Rewrite the lines below, changing each "Viewport" to "Display" and keeping everything else the same.

-- Begin MATERIAL TO PROCESS --

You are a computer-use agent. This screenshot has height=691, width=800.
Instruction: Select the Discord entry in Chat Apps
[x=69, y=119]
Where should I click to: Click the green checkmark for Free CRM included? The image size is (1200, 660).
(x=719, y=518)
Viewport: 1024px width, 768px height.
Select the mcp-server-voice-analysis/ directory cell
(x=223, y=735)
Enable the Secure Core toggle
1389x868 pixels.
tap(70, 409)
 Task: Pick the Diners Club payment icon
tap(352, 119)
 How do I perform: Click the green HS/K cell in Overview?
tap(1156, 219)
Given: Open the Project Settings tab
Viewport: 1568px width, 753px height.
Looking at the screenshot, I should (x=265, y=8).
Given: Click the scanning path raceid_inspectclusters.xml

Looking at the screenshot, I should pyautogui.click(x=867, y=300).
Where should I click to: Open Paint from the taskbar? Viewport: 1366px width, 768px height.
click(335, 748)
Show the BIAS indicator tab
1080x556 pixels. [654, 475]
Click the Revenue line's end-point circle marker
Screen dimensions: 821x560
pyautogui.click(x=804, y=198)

-- End MATERIAL TO PROCESS --

▸ **WORKED SOLUTION**:
You are a computer-use agent. This screenshot has height=691, width=800.
Instruction: Select the Discord entry in Chat Apps
[x=69, y=119]
Where should I click to: Click the green checkmark for Free CRM included? The image size is (1200, 660).
(x=719, y=518)
Display: 1024px width, 768px height.
Select the mcp-server-voice-analysis/ directory cell
(x=223, y=735)
Enable the Secure Core toggle
1389x868 pixels.
tap(70, 409)
 Task: Pick the Diners Club payment icon
tap(352, 119)
 How do I perform: Click the green HS/K cell in Overview?
tap(1156, 219)
Given: Open the Project Settings tab
Display: 1568px width, 753px height.
Looking at the screenshot, I should (x=265, y=8).
Given: Click the scanning path raceid_inspectclusters.xml

Looking at the screenshot, I should pyautogui.click(x=867, y=300).
Where should I click to: Open Paint from the taskbar? Display: 1366px width, 768px height.
click(335, 748)
Show the BIAS indicator tab
1080x556 pixels. [654, 475]
Click the Revenue line's end-point circle marker
Screen dimensions: 821x560
pyautogui.click(x=804, y=198)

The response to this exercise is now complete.